The Dow Jones Industrial Average climbed 240 points. The S&P 500 was up 0.2% and on track for a record close. The Nasdaq Composite was down 0.6%.

Thursday’s moves came a day after stocks rallied in the previous session as the Federal Reserve announced a more aggressive plan to wind down its asset purchases and hike rates in 2022.

Shares of companies that have done well in previous rate-hiking cycles led early gainers on Thursday, with materials stock Freeport-McMoRan rose more than 3%. Bank stocks also rose across the board, with JPMorgan Chase, Citigroup and Bank of America all up about 1%.

“I think what the market was looking for more than anything was certainty … It got that yesterday. There was a lot of bearish sentiment that was building up in the market,” said Don Calgani of Mercer Advisors.

Some large tech stocks struggled, with Apple falling more than 2% and major semiconductor stocks like AMD and Nvidia dropping. Shares of Adobe and homebuilder Lennar fell in early trading after underwhelming quarterly reports.

In transportation news, Delta Air Lines reported that it now expects to see a profit of $200 million in the fourth quarter, after previously projecting a loss. Shares rose more than 1% on the news.

Following the Fed news, traders accelerated their own expectations for interest rate increases. Fed funds futures trading now points to a 63% chance of the first quarter-percentage-point increase coming in May 2022, with chances also rising to about 44% that the central bank could make its first move as soon as March, according to the CME FedWatch Tool.
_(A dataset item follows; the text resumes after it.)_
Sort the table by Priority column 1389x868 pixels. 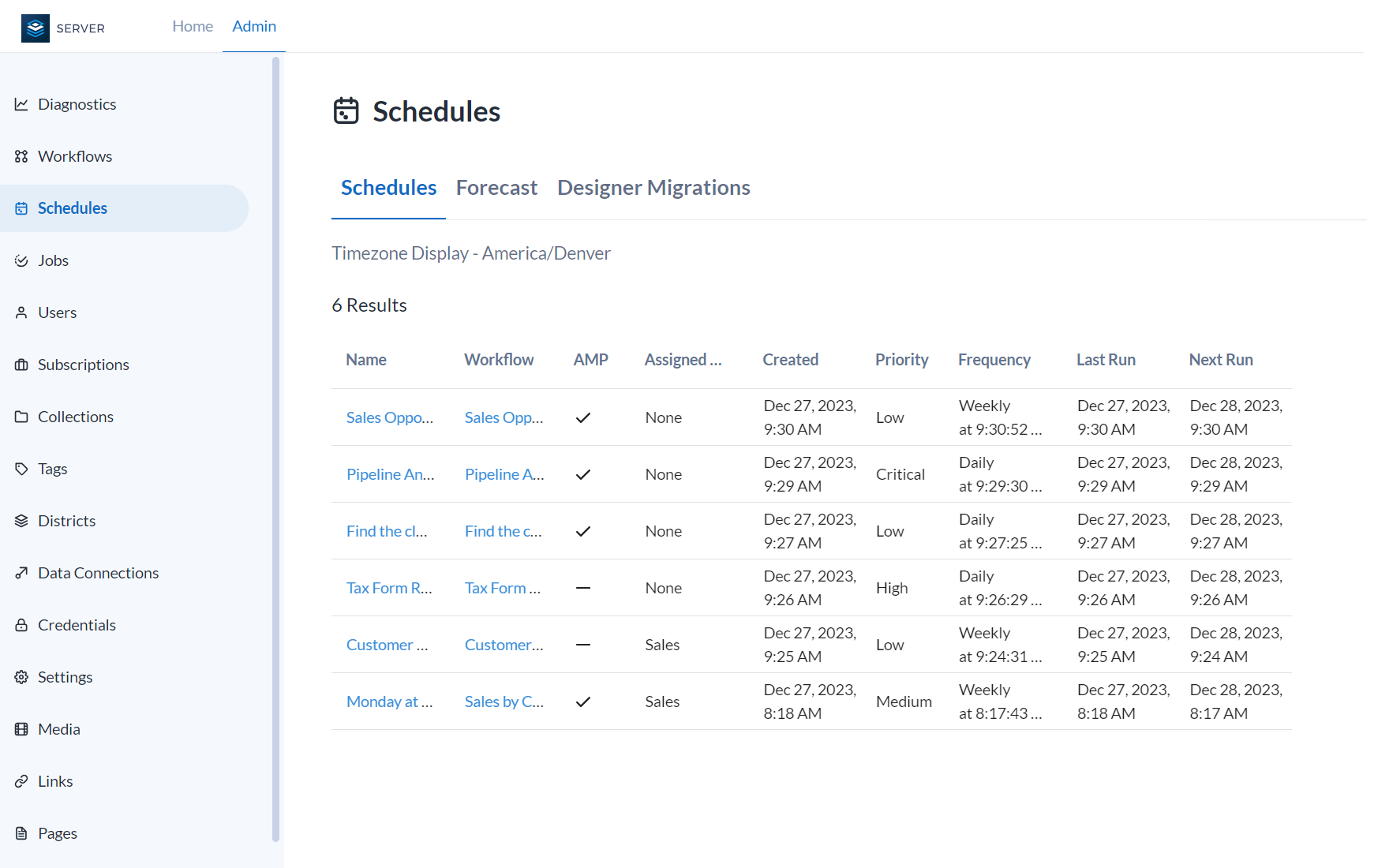click(x=901, y=359)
The Fed will begin reducing the pace of its asset purchases in January and buy just $60 billion of bonds each month going forward, compared to $90 billion in the month of December. That decision follows recent inflation data showing a 6.8% surge in November, which is higher than expected and the fastest rate since 1982.

“The notion that elevated inflation levels would be transitory has finally been thrown out the window by the Fed and the latest policy adjustments are reflective of a committee that doesn’t want to miss the next train leaving the station,” said Charlie Ripley, senior investment strategist for Allianz Investment Management.
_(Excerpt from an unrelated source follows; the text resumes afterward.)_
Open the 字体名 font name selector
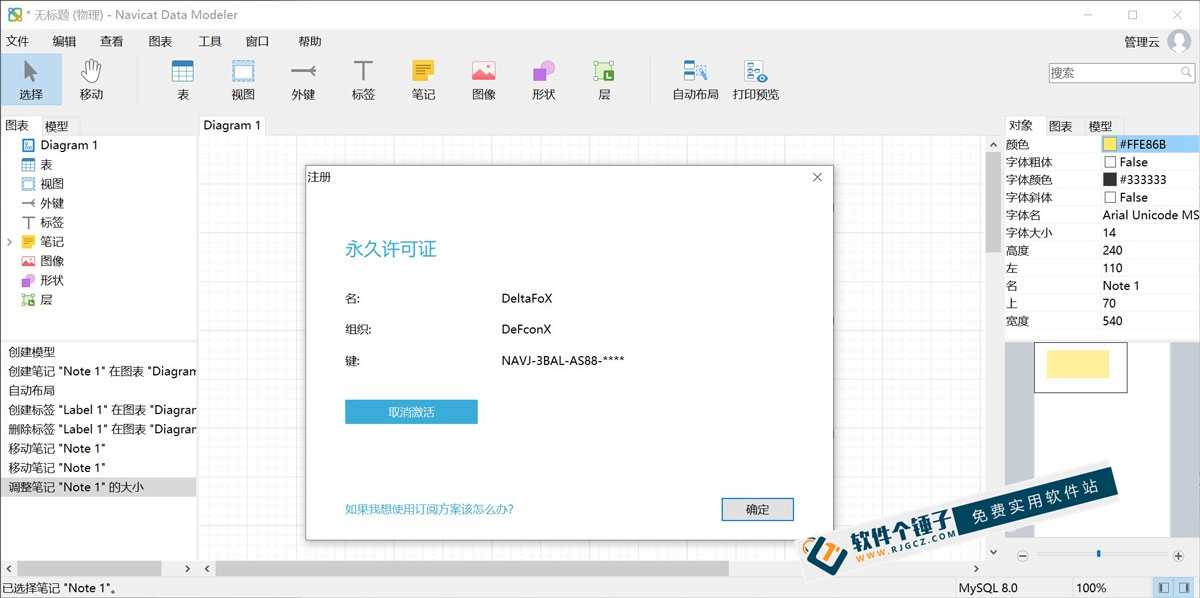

Additionally, Calgani said that the rise of omicron variant could serve as a “get out of jail free card” for Powell to move back to a more dovish stance if the economic recovery falters.

In other central banking news, the Bank of England announced it is hiking its key policy rate by 15 basis points to 0.25%. The European Central Bank also announced a plan to slow its emergency asset purchases.

On the economic data front, weekly jobless claims came in slightly higher than expected, while housing starts for November were much stronger than economists projected after declining in the prior month.